Critical Path Network-Bowel resection pathway saves $2,500 per case, cuts LOS
Critical Path Network-Bowel resection pathway saves $2,500 per case, cuts LOS
By Karen Johns, RN, MSN, CCRN, CNA
Director of Clinical Resource Management
Virginia Denomme, RN, RN-C
Project Manager
St. Joseph Mercy-Oakland
Pontiac, MI
St. Joseph Mercy-Oakland of Pontiac, MI, is a community-based nonprofit health care system that is part of newly formed Trinity Health. The 500-bed facility has an ambulatory surgery center and eight ambulatory care centers and has corporate affiliations with a hospice organization, a home health care company, and three long-term care facilities.
St. Joseph Mercy-Oakland has been working with pathways in different formats over the past 15 years. In the last two years, a successful format has been implemented. A generic format for a pathway was developed that is cost-effective, identifies best practice, assists in establishing a standard of care, coordinates care across the continuum, and streamlines documentation.
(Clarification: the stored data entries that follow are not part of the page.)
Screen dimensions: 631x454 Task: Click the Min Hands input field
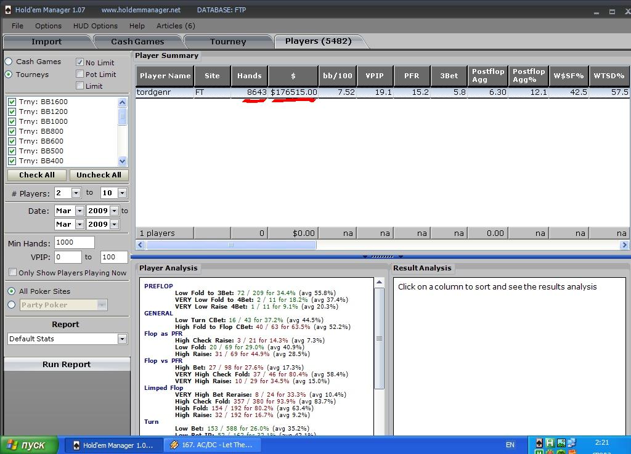[x=74, y=243]
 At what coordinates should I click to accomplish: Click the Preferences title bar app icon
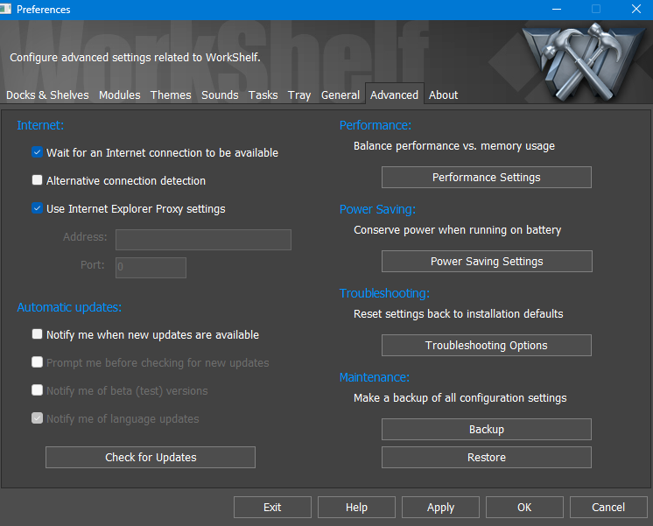(x=8, y=10)
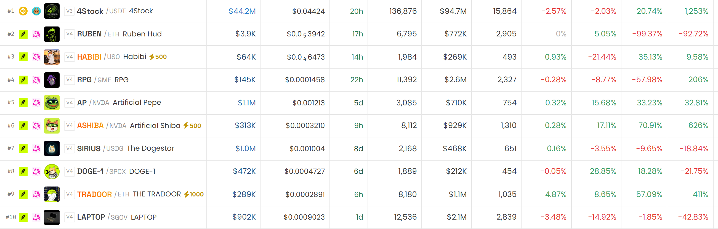Click the DOGE-1 token logo
Screen dimensions: 718x229
[x=52, y=172]
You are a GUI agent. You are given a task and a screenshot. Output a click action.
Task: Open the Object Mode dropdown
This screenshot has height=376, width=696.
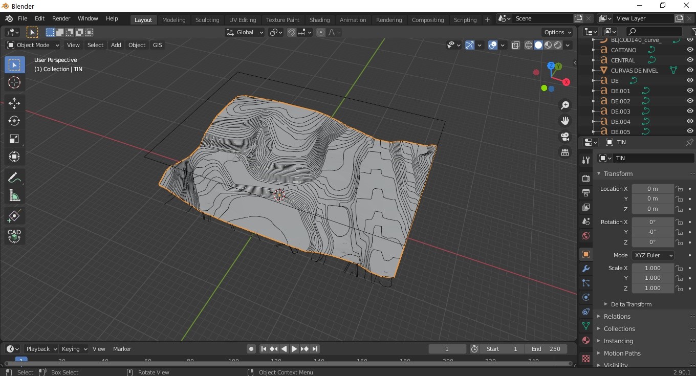(x=33, y=45)
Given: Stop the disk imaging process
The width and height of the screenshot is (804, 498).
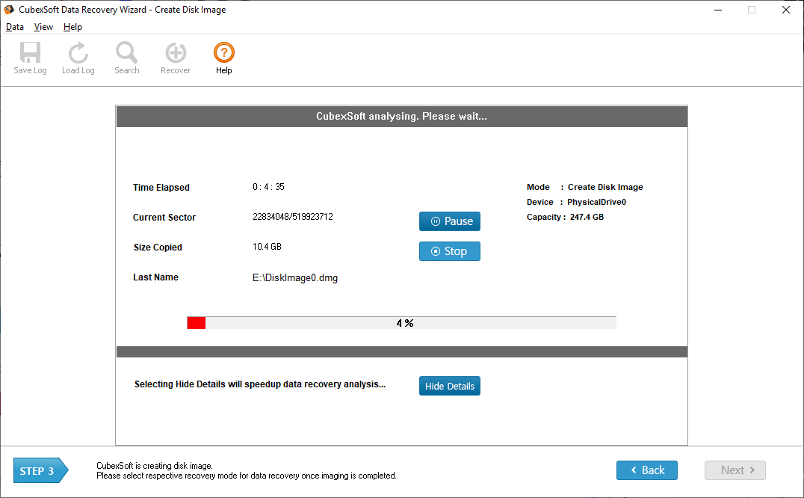Looking at the screenshot, I should coord(449,251).
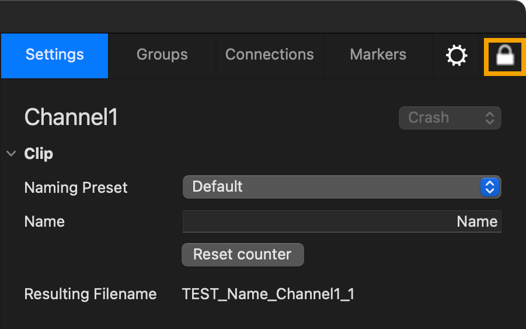Click the Crash dropdown up-down arrows
The height and width of the screenshot is (329, 526).
pyautogui.click(x=490, y=118)
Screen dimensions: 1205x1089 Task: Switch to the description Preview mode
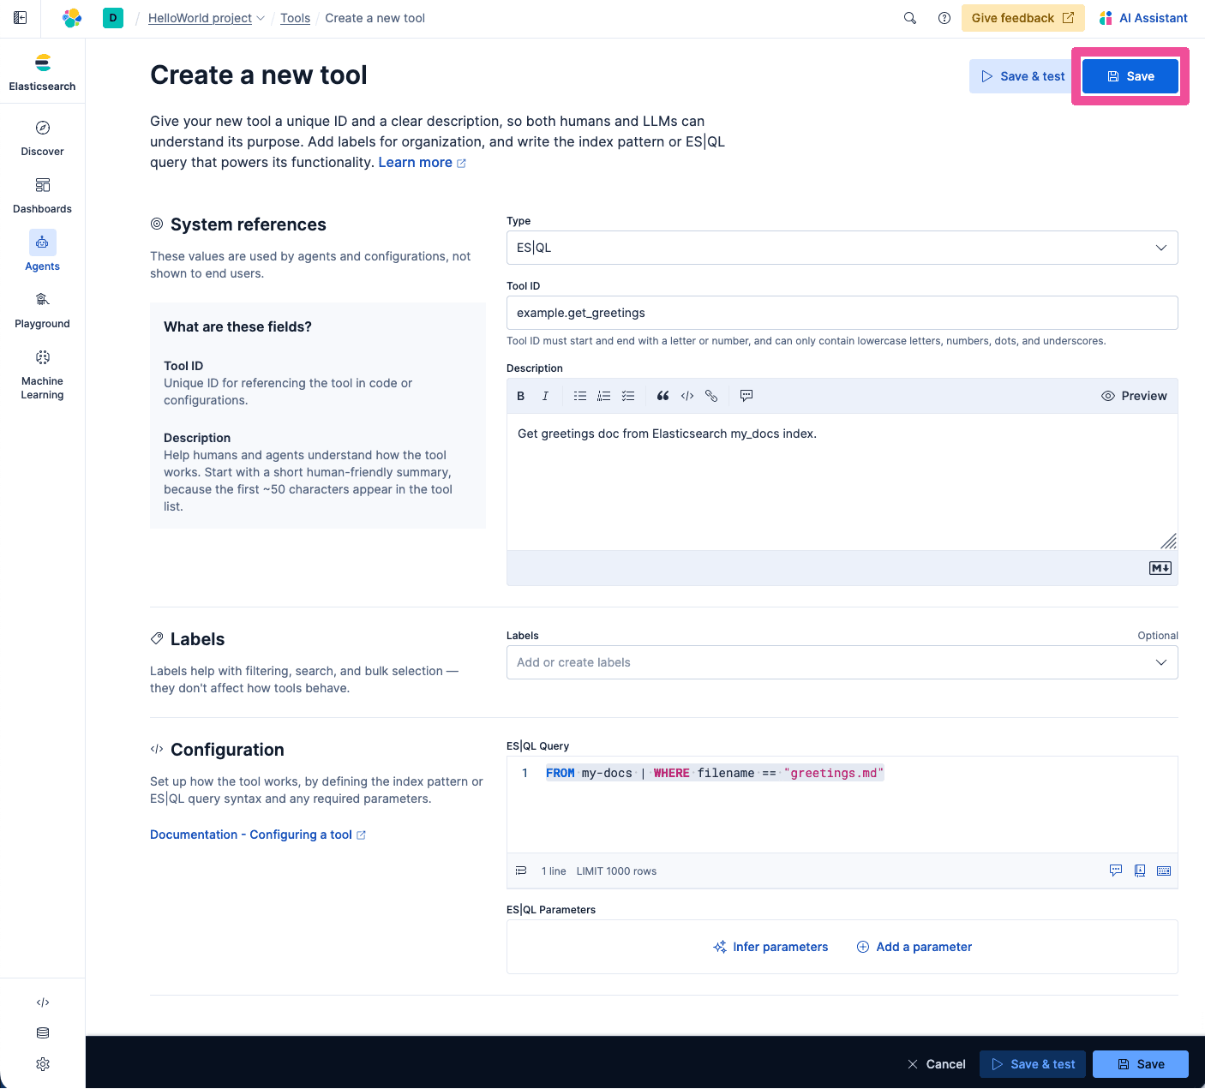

After this was completed, DRGs were targeted. They were selected based on high volume, high cost, or if there was a specific factor identified by the clinical care providers. One DRG selected was 148 (Bowel Resection with Ostomy). Virginia Denomme, a manager with an extensive surgical background, was selected as project manager after problems with patient education and length of stay were identified. Baseline quality indicators such as length of stay, cost, and patient satisfaction were monitored.
Other team members, including a pharmacist, a point-of-service care provider, a lab resource representative, and a physician were identified to help in the development process. Current actual practice was plotted out on the pathway format. Outcomes and interventions were developed, and opportunities for improved practice were identified and added to the format.
The finished pathway was presented to various approval bodies, including the Patient Care Council, Pharmacy and Therapeutics, the Surgical Committee, and the Clinical Practice Council. Once approved, education was conducted on the units involved and the pathway was implemented.
Within a three-month period, the baseline indicators were again monitored to measure success. As a result of the implementation of this pathway, we have seen an average $2,500 reduction in cost per case, a two-day decrease in length of stay as of January, and improved patient education.
This format has eliminated several other documentation tools such as the care plan, education plan, and education record. It is expected that in the near future, the pathway will lend itself to an electronic format.
Denomme continues to monitor the baseline data and produce a quarterly "report card" that tracks cost, length of stay, department costs, discharge disposition, and other benchmark data.